From the Executive Director features news and reflections on the work of PHMC by its chief administrator.

For a long time, the Smithsonian Institution has called itself “The Nation’s Attic.” The name conjures up its role as America’s memory. Storerooms hold bits and pieces of the lives of Americans, famous and less celebrated.

Three artifacts from the collections of The State Museum of Pennsylvania: Bottom left, This fluted projectile point of Onondaga chert, created approximately 13,000 years ago, was found at the Shoop site in Dauphin County; Bottom right, Sgt. Joseph White, who served in C Company of the 23rd Pennsylvania Volunteer Infantry Regiment and fought at the Battle of Gettysburg, wore this blue wool kepi with a leather visor during the Civil War; Top, A product of material shortages caused by rationing during World War II, the wedding dress of Marie Walborn of Millersburg was created by a local seamstress using German parachute silk sent home by Marie’s fiancé Warren Willard while he was serving in the Army in Europe. Photos, PHMC

Three artifacts from the collections of The State Museum of Pennsylvania: Bottom left, This fluted projectile point of Onondaga chert, created approximately 13,000 years ago, was found at the Shoop site in Dauphin County; Bottom right, Sgt. Joseph White, who served in C Company of the 23rd Pennsylvania Volunteer Infantry Regiment and fought at the Battle of Gettysburg, wore this blue wool kepi with a leather visor during the Civil War; Top, A product of material shortages caused by rationing during World War II, the wedding dress of Marie Walborn of Millersburg was created by a local seamstress using German parachute silk sent home by Marie’s fiancé Warren Willard while he was serving in the Army in Europe.
Photos, PHMC

That metaphor also works for us here at PHMC. We consider ourselves to be like a Pennsylvania version of the Smithsonian museums, capturing the broad history of the commonwealth and, in the process, caring for a lot of artifacts we use to tell that story. We have an extraordinary range of notable objects: fluted projectile points that are 13,000 years old, passenger pigeon specimens, a flag from the Whiskey Rebellion, two locks of George Washington’s hair, Civil War drums, steam engines, Pennsylvania’s moon rock, N.C. Wyeth’s original painting for the cover of The Deerslayer, and more.

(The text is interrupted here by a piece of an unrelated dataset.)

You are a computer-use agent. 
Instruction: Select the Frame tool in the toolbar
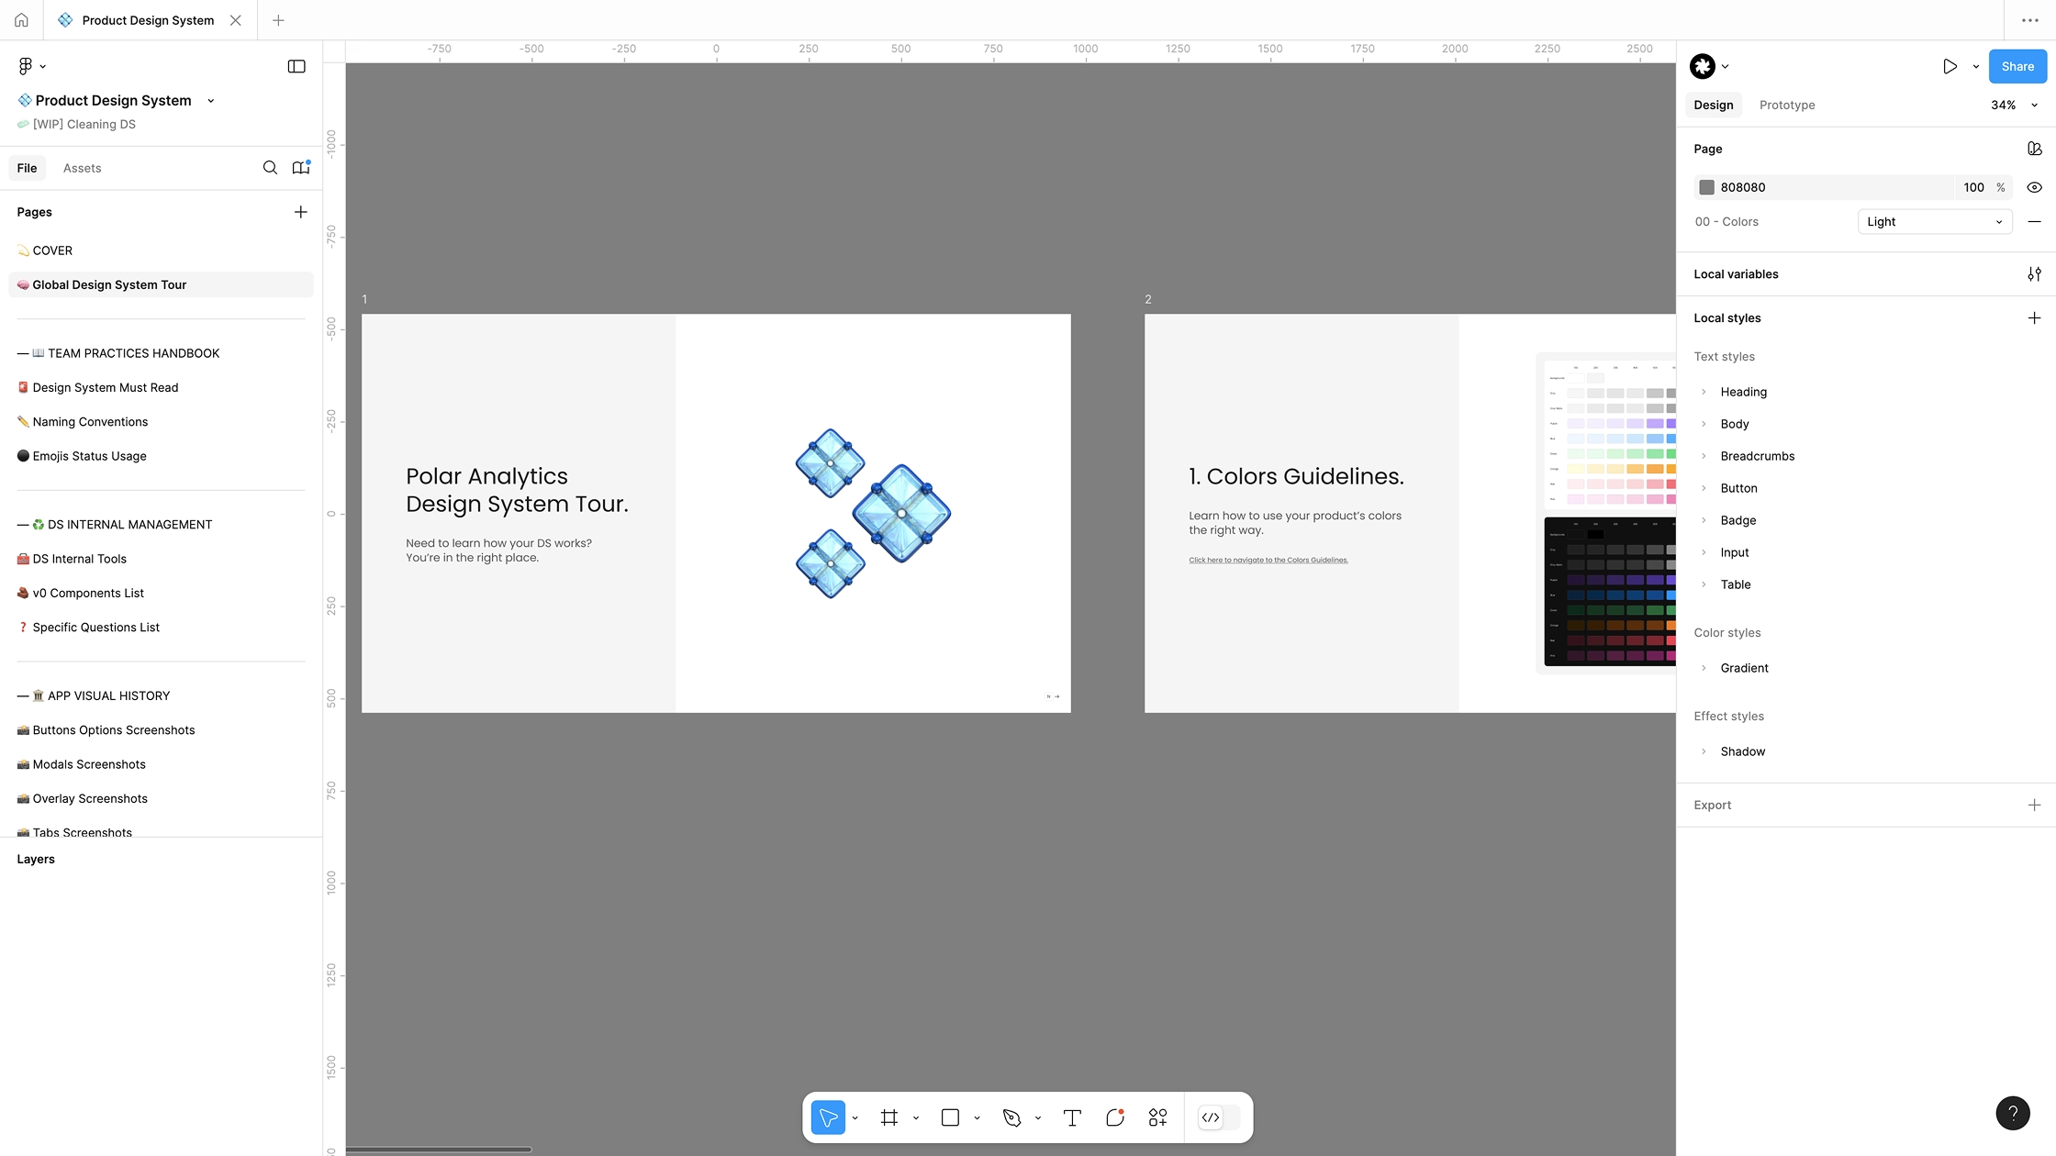tap(888, 1117)
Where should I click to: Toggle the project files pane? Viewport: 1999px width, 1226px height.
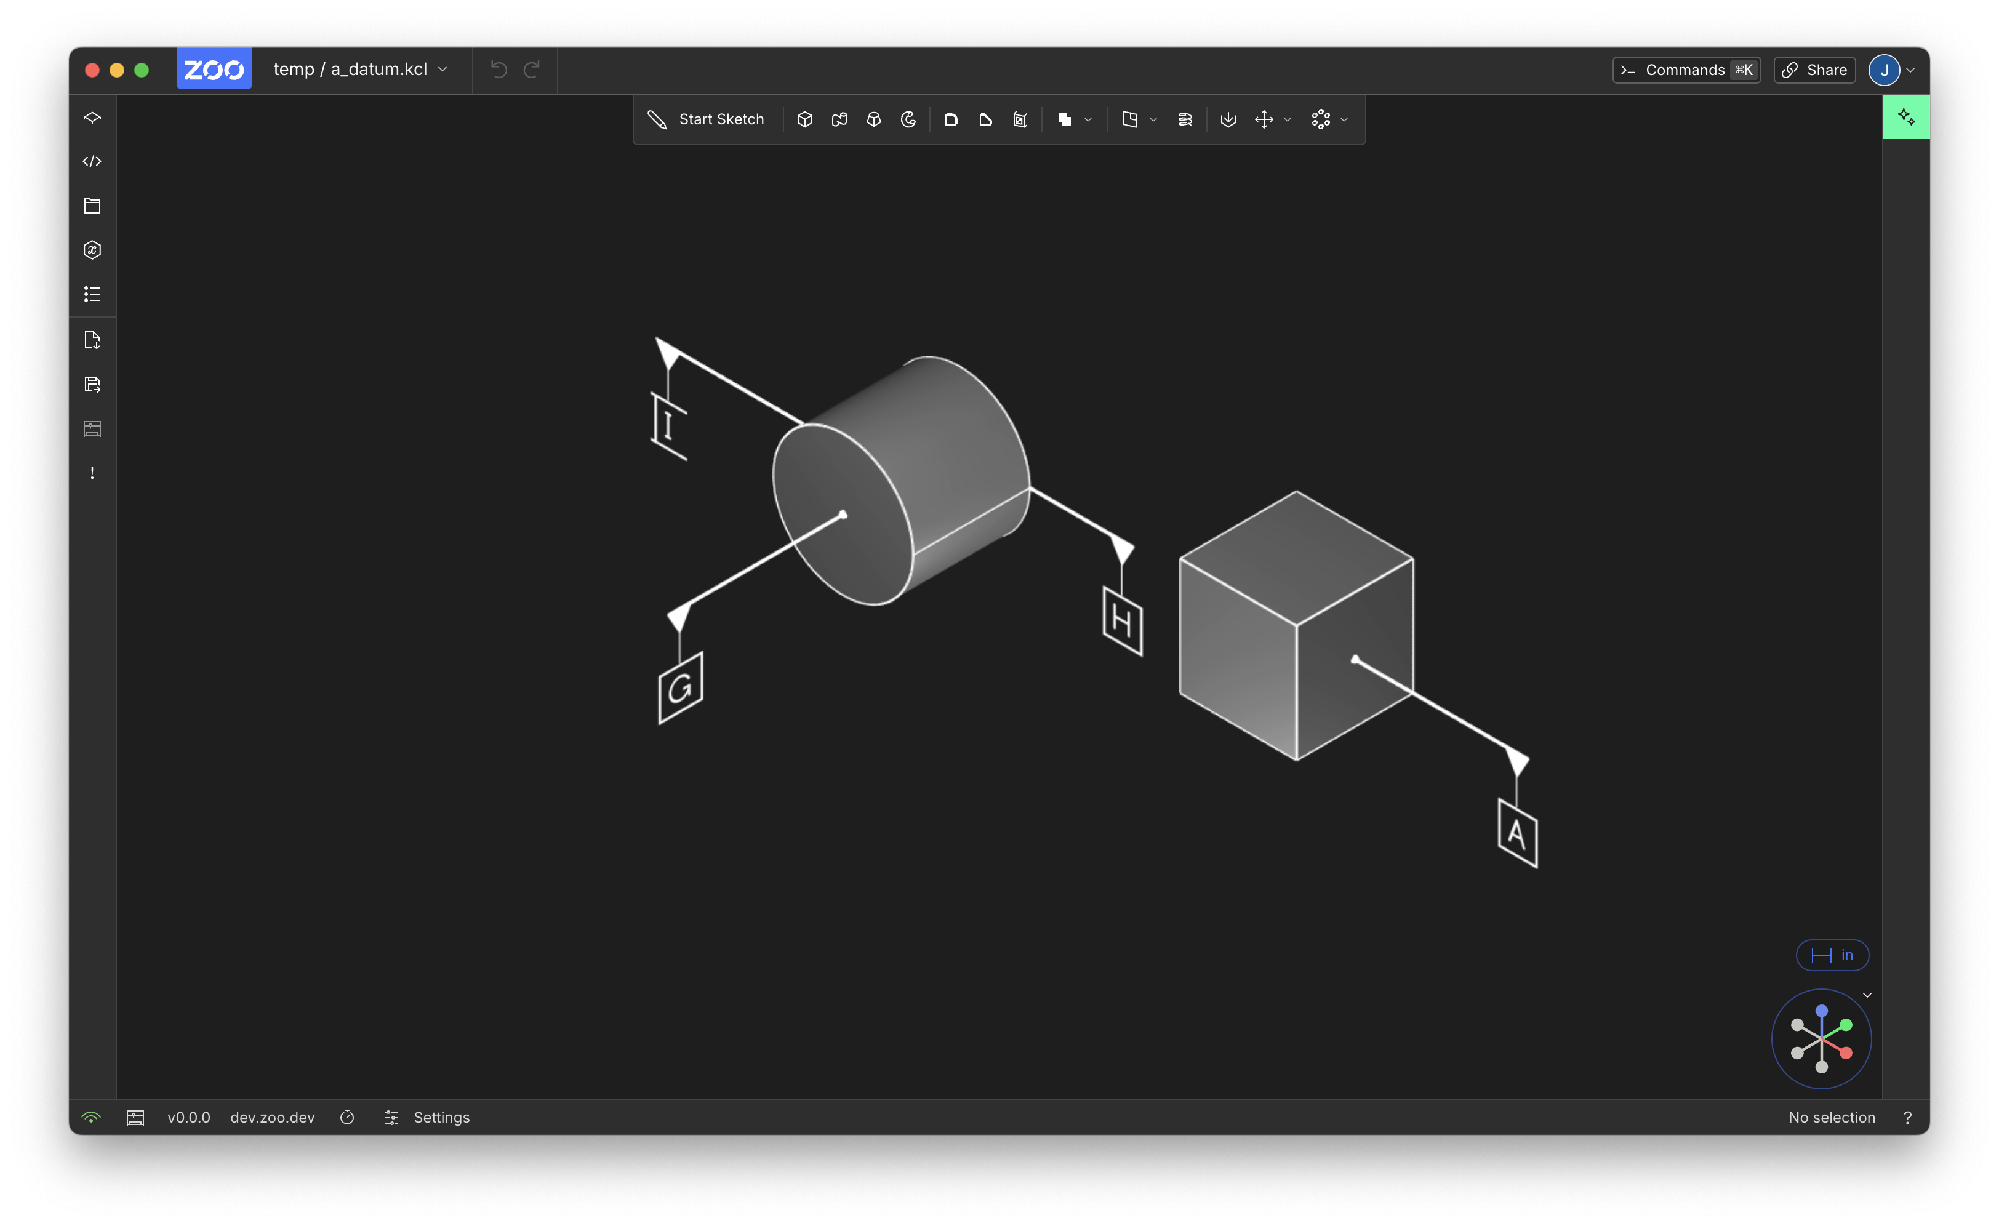pyautogui.click(x=92, y=205)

But our job is to tell the story of all of Pennsylvania, not just the famous parts, and in our collection you will find many everyday objects too: dishes, furniture, toys and clothes. This is the stuff of everyday lives, but each artifact has multiple stories behind it that answer significant questions: Who made it? Who used it? Who wore it? What were the messages it conveyed?

Some of our earliest collections were ordinary objects that told extraordinary stories. Our first artifacts started arriving at the state even before our agency was established. Often these were donations of bits and pieces saved by Civil War veterans, some of which are on display in the State Museum’s Civil War gallery today.

In our collections you will find a cap worn by a soldier who lived through the Battle of Gettysburg. You will also find a pair of work boots that belonged to a breaker boy in the anthracite coal region, a dinner bucket carried by an oil worker, and a wedding dress made from a World War II parachute. Pennsylvanians kept these items as important keepsakes, and the objects have found their way into the collective memory of the state — the collections we steward on behalf of the commonwealth. Each of these tells us something about Pennsylvania history in a very relatable way.

Now, we are bringing these collections out of the attic, into our online museum database, which went live recently. In this virtual museum you will find not just information but photos and stories of these artifacts. You can explore the growing digital collection at phmc.pa.gov. We think this database is an exciting way to open up our attic for Pennsylvanians and others to rummage around. You never know what you will find!